▶ [Work instructions]:
From the data that follows, print exactly the lines starting at the one containing "Toggle the cVDPV3 yellow legend marker" and ending at the one containing "Click the Filter funnel icon"; include both of them and nothing more.

Saved entries:
_ _ _

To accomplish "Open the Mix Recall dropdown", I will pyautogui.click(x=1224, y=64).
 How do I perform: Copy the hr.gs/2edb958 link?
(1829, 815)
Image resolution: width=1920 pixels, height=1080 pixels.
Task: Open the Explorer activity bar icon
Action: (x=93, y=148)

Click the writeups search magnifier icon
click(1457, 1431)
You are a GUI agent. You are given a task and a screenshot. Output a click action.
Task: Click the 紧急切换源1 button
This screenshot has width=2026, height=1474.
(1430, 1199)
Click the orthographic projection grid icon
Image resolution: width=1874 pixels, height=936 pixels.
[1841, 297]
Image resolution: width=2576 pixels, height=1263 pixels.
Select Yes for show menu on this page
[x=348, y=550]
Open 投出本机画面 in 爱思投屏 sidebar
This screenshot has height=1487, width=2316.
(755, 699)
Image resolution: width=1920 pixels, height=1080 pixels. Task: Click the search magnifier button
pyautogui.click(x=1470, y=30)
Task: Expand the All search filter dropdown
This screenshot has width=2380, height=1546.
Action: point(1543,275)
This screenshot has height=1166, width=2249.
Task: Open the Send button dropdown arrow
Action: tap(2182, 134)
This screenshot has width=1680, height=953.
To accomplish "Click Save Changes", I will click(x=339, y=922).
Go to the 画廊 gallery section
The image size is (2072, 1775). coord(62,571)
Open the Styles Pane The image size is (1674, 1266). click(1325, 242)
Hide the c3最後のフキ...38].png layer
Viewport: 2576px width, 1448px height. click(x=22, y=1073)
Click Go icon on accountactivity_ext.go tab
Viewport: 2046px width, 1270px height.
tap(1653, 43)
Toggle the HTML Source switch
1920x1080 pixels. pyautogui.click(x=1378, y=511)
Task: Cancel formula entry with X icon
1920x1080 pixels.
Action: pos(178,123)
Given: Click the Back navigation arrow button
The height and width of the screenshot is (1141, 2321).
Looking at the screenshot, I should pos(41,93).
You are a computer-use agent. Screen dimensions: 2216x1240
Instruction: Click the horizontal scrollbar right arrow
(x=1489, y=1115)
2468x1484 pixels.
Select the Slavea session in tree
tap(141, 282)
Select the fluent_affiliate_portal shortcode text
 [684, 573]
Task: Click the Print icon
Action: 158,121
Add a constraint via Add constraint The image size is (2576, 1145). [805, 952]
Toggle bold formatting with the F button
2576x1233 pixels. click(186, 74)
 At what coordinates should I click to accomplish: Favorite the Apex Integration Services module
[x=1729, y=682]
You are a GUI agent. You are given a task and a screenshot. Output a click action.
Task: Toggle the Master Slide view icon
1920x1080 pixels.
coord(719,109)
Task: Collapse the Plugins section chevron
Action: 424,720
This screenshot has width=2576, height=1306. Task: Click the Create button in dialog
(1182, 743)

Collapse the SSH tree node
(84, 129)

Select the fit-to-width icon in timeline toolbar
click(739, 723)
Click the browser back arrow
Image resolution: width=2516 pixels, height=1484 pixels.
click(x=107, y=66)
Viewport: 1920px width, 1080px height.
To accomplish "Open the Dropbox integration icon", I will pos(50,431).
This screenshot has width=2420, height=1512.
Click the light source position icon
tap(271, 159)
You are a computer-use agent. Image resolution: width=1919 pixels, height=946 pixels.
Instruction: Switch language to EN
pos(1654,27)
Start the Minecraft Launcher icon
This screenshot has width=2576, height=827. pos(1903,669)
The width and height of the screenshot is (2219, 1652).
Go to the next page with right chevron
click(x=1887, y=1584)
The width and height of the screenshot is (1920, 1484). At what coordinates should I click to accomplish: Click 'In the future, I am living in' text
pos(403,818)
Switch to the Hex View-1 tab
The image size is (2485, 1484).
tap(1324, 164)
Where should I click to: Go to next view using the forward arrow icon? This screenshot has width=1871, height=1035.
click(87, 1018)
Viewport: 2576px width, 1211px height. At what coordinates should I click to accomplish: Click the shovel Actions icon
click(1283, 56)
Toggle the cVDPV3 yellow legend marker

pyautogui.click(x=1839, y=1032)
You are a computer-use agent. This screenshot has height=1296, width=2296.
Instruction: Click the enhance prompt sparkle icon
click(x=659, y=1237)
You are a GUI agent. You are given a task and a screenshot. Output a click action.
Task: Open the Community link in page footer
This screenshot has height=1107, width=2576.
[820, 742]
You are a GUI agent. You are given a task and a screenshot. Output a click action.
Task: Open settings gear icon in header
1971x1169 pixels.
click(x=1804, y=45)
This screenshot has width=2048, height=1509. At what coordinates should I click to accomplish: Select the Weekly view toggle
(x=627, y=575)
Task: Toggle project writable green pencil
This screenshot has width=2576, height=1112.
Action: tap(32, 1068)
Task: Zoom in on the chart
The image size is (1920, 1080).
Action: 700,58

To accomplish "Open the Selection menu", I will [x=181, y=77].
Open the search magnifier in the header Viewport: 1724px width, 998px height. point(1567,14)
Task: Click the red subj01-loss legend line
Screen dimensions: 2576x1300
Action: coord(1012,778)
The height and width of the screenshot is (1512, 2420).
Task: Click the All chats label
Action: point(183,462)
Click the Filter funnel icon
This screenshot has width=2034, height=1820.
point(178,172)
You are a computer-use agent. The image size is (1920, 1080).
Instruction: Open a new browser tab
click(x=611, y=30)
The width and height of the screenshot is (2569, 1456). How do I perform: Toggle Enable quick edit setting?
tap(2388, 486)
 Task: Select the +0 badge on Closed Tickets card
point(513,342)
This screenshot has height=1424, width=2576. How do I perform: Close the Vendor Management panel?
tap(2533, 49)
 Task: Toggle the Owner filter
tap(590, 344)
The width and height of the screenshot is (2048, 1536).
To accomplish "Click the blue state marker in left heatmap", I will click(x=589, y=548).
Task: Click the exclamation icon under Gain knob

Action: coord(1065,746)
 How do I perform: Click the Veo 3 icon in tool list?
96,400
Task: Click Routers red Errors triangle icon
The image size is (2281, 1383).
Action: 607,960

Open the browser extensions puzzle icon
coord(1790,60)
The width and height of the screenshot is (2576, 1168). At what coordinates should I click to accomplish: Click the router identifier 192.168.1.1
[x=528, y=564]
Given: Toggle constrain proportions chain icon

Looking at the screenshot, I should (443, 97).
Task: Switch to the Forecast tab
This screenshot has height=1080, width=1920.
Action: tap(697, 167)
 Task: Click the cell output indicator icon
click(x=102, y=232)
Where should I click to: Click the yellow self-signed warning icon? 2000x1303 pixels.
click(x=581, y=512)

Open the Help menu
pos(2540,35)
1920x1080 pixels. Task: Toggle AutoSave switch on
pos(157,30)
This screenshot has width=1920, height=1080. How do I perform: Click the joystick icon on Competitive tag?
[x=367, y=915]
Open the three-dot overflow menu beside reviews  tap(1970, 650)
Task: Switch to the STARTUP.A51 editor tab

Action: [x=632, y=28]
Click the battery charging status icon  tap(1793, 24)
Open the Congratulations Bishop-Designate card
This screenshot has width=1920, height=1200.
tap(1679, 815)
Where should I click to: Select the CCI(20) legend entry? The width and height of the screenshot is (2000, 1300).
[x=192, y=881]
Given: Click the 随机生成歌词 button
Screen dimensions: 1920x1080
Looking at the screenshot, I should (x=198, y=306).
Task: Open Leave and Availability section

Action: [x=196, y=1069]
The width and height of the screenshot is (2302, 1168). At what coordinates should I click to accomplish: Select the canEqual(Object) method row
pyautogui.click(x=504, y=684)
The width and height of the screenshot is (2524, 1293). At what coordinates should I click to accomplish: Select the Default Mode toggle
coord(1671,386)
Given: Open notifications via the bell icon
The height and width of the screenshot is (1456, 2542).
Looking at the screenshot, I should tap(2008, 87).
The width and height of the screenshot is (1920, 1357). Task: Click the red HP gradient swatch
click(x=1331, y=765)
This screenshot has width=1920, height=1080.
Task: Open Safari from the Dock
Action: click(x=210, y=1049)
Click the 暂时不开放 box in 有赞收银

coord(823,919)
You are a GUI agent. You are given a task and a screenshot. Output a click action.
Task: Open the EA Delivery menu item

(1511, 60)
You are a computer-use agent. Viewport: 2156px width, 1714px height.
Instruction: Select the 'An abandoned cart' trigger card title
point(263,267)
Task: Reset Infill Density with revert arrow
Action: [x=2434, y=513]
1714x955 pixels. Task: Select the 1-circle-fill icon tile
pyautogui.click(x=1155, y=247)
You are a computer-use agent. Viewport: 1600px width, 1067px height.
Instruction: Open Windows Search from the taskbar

_ _ _

▶ [Solution for this problem]:
Toggle the cVDPV3 yellow legend marker

pyautogui.click(x=1839, y=1032)
You are a computer-use agent. This screenshot has height=1296, width=2296.
Instruction: Click the enhance prompt sparkle icon
click(x=659, y=1237)
You are a GUI agent. You are given a task and a screenshot. Output a click action.
Task: Open the Community link in page footer
This screenshot has height=1107, width=2576.
[820, 742]
You are a GUI agent. You are given a task and a screenshot. Output a click action.
Task: Open settings gear icon in header
1971x1169 pixels.
click(x=1804, y=45)
This screenshot has width=2048, height=1509. At what coordinates should I click to accomplish: Select the Weekly view toggle
(x=627, y=575)
Task: Toggle project writable green pencil
This screenshot has width=2576, height=1112.
Action: tap(32, 1068)
Task: Zoom in on the chart
The image size is (1920, 1080).
Action: 700,58

To accomplish "Open the Selection menu", I will [x=181, y=77].
Open the search magnifier in the header Viewport: 1724px width, 998px height. point(1567,14)
Task: Click the red subj01-loss legend line
Screen dimensions: 2576x1300
Action: coord(1012,778)
The height and width of the screenshot is (1512, 2420).
Task: Click the All chats label
Action: point(183,462)
Click the Filter funnel icon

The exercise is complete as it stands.